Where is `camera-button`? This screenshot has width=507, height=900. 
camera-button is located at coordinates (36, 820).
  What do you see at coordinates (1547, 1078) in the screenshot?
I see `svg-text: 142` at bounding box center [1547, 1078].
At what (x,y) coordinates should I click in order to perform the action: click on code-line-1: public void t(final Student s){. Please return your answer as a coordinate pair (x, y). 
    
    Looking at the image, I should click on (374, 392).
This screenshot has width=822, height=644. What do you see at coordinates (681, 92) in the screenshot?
════════════════════
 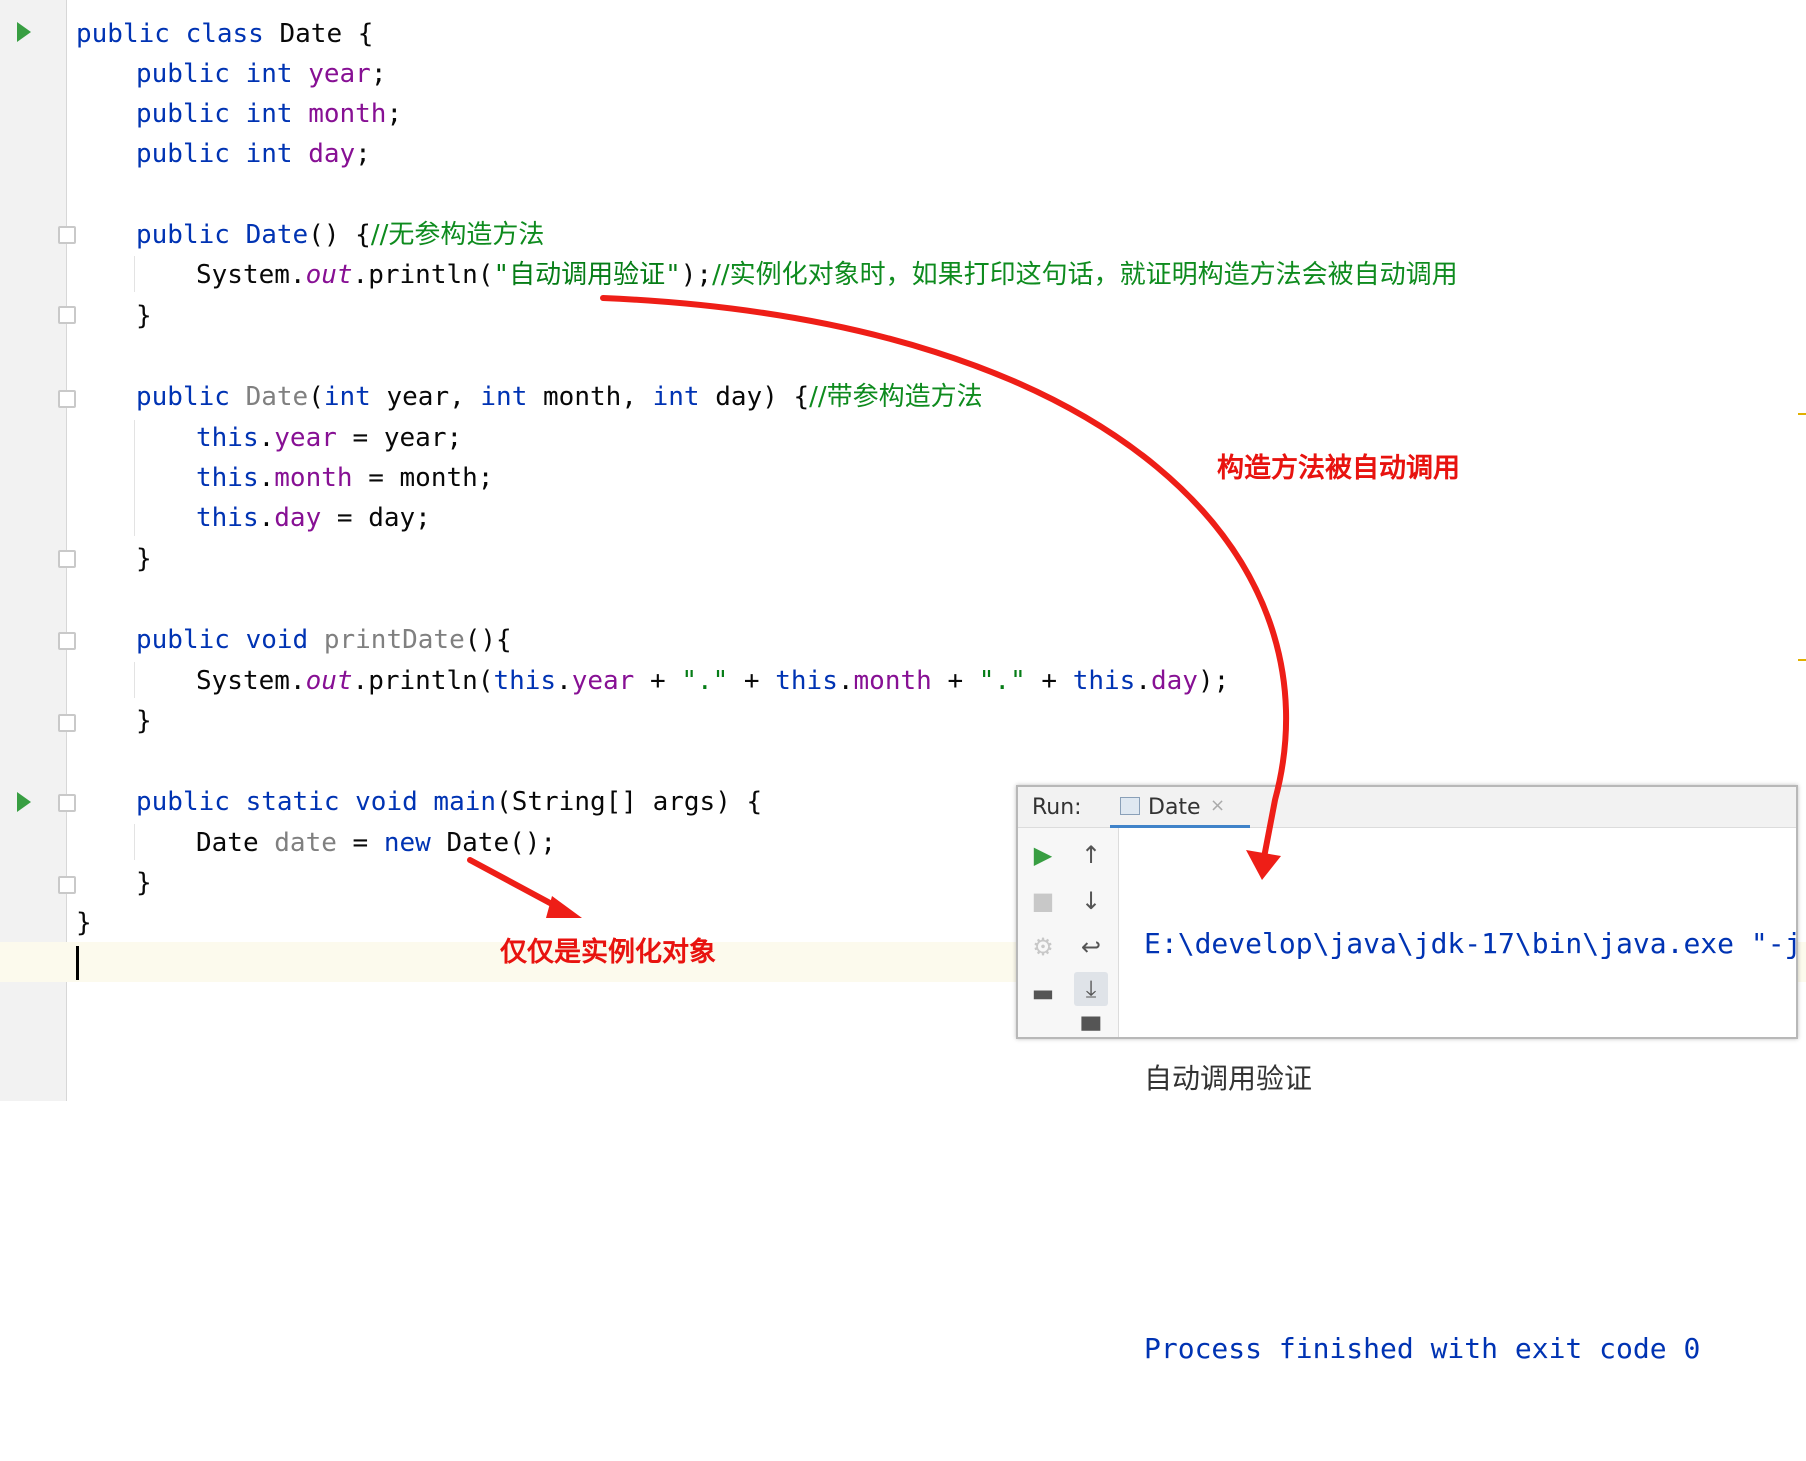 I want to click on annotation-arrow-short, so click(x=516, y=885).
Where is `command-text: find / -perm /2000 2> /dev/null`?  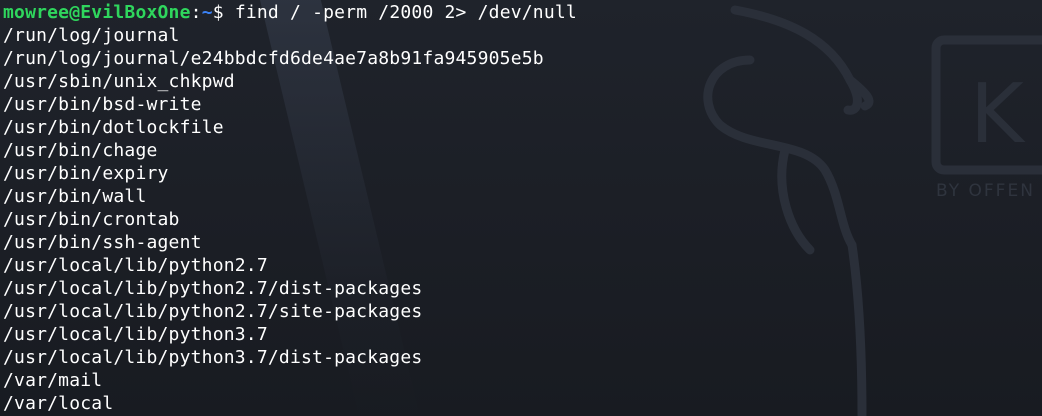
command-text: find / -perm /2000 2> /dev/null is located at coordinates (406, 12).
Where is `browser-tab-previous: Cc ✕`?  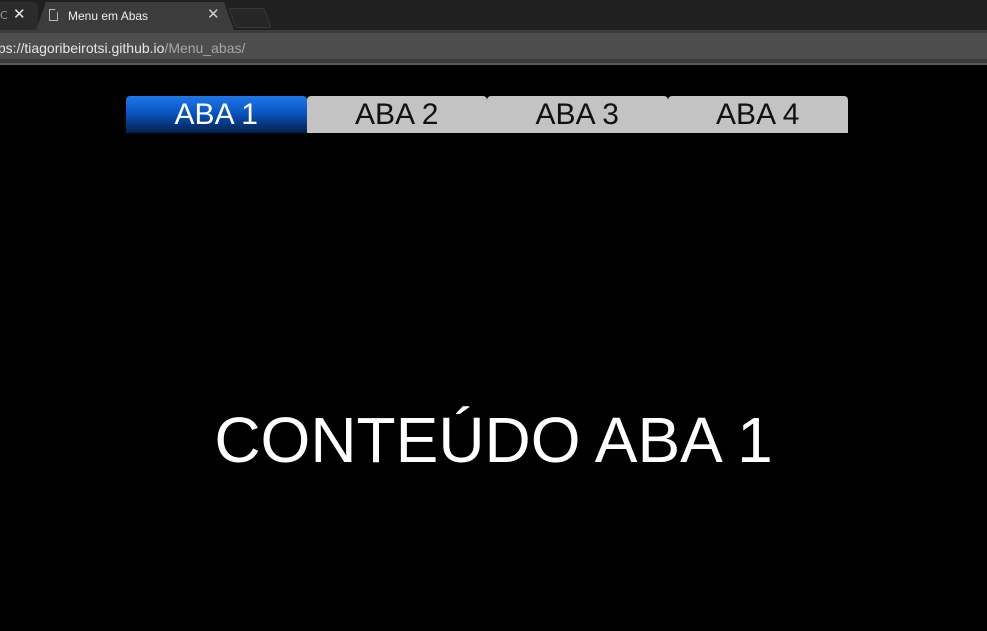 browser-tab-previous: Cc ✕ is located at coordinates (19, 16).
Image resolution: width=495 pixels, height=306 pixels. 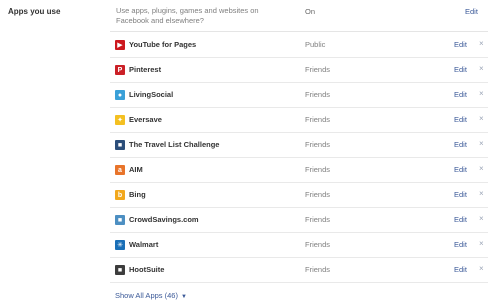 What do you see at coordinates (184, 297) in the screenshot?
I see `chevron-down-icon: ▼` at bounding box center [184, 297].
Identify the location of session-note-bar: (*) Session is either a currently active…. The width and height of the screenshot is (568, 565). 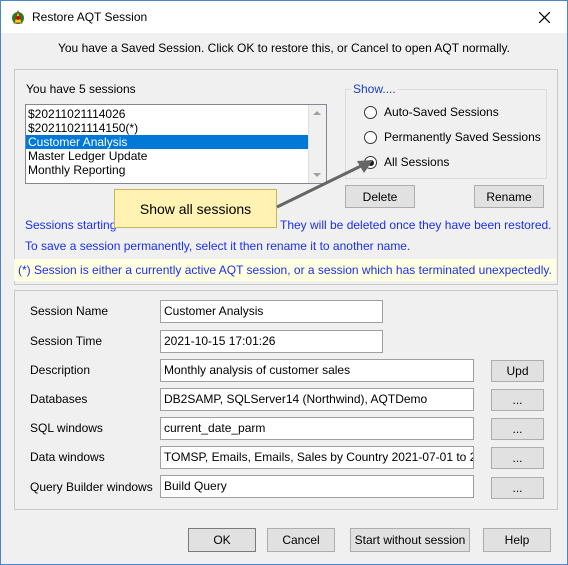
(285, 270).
════════════════════
- _What is required_
Reproduce the rows verbatim, starting at the line that contains "At what (x,y)" and ending at the line that contains "Looking at the".

- _Response to the exercise_
At what (x,y) coordinates should I click in order to perform the action: click on code-line-1: public void t(final Student s){. Please return your answer as a coordinate pair (x, y). 
    
    Looking at the image, I should click on (374, 392).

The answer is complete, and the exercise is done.